[Information provided — start]

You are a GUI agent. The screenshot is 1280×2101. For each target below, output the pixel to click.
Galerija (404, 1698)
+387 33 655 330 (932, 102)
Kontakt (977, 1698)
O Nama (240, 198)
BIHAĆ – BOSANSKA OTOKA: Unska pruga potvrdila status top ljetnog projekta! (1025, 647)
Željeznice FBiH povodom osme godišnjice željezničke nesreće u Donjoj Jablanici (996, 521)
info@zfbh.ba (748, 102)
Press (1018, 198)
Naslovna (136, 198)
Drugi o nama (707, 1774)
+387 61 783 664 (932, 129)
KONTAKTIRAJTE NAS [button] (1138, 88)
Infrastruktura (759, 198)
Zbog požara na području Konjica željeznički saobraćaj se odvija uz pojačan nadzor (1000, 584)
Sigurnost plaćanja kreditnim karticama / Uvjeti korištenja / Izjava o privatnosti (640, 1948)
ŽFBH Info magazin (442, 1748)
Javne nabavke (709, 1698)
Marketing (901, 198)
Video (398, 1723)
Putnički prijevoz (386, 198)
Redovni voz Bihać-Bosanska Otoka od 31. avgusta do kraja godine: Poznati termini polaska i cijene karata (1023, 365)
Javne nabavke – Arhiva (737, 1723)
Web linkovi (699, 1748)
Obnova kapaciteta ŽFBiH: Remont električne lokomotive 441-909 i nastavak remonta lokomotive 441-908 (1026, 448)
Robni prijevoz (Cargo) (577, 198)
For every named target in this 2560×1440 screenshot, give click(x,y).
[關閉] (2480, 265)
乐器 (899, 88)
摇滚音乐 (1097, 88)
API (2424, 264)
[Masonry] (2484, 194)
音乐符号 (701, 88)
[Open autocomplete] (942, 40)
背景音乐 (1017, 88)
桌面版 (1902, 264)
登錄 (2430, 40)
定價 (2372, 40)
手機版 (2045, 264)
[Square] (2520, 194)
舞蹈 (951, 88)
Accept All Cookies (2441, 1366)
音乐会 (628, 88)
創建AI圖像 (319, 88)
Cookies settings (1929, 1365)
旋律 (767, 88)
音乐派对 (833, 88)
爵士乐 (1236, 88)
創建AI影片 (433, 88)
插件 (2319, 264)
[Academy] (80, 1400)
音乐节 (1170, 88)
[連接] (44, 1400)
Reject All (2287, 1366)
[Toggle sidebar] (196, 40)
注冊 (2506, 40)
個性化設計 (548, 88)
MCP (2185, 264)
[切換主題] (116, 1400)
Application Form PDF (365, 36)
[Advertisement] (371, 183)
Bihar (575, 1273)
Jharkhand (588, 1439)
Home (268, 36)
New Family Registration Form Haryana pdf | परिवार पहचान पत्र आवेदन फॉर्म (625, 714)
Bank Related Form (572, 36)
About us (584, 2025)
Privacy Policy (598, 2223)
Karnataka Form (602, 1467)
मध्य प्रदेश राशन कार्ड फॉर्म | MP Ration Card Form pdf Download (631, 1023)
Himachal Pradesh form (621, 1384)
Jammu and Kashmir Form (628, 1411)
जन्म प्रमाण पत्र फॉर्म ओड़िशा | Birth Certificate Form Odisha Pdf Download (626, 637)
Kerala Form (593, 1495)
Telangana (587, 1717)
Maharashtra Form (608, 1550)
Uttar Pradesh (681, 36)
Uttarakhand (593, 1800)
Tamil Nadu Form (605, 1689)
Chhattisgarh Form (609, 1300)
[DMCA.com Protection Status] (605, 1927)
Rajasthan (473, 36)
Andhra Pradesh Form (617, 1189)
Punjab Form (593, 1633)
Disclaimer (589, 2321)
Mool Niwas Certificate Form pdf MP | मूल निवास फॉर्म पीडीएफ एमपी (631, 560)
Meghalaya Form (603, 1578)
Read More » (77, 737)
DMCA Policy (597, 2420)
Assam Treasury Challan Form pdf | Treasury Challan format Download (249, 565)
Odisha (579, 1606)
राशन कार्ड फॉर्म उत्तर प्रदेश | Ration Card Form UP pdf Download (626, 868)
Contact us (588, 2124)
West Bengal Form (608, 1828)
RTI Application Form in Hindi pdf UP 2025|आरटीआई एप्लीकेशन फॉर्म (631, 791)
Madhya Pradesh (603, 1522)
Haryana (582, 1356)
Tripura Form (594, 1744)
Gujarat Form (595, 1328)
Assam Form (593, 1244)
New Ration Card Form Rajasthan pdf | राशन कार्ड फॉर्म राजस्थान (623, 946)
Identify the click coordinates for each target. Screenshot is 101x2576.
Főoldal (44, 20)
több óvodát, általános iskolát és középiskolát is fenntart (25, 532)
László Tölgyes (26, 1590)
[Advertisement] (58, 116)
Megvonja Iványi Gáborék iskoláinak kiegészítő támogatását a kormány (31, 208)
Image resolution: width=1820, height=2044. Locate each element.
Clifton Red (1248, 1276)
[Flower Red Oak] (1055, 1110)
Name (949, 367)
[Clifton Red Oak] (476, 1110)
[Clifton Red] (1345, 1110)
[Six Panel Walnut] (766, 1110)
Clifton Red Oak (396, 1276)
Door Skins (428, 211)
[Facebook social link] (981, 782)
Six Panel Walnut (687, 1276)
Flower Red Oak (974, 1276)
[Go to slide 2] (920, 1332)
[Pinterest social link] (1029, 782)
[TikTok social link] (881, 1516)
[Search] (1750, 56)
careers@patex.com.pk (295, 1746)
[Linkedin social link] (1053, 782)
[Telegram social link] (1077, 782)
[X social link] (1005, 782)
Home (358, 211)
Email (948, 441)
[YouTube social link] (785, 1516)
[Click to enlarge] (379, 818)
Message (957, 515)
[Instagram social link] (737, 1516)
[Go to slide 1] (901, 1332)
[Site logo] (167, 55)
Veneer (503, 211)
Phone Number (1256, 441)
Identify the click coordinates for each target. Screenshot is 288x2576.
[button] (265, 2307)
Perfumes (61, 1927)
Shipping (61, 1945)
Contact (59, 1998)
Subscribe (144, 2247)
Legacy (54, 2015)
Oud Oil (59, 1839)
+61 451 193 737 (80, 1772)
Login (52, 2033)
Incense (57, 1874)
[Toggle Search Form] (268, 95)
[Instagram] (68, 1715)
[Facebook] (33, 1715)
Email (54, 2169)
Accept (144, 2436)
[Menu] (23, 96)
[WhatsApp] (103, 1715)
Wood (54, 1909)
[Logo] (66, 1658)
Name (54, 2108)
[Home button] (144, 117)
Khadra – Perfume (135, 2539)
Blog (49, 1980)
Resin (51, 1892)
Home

[Information provided — finish]

▶ [Work task]:
The answer should consist of every line above in which "Identify" appears.

▶ [Worked solution]:
Identify the click coordinates for each target. Screenshot is 101x2576.
Identify the click coordinates for each target. Screenshot is 288x2576.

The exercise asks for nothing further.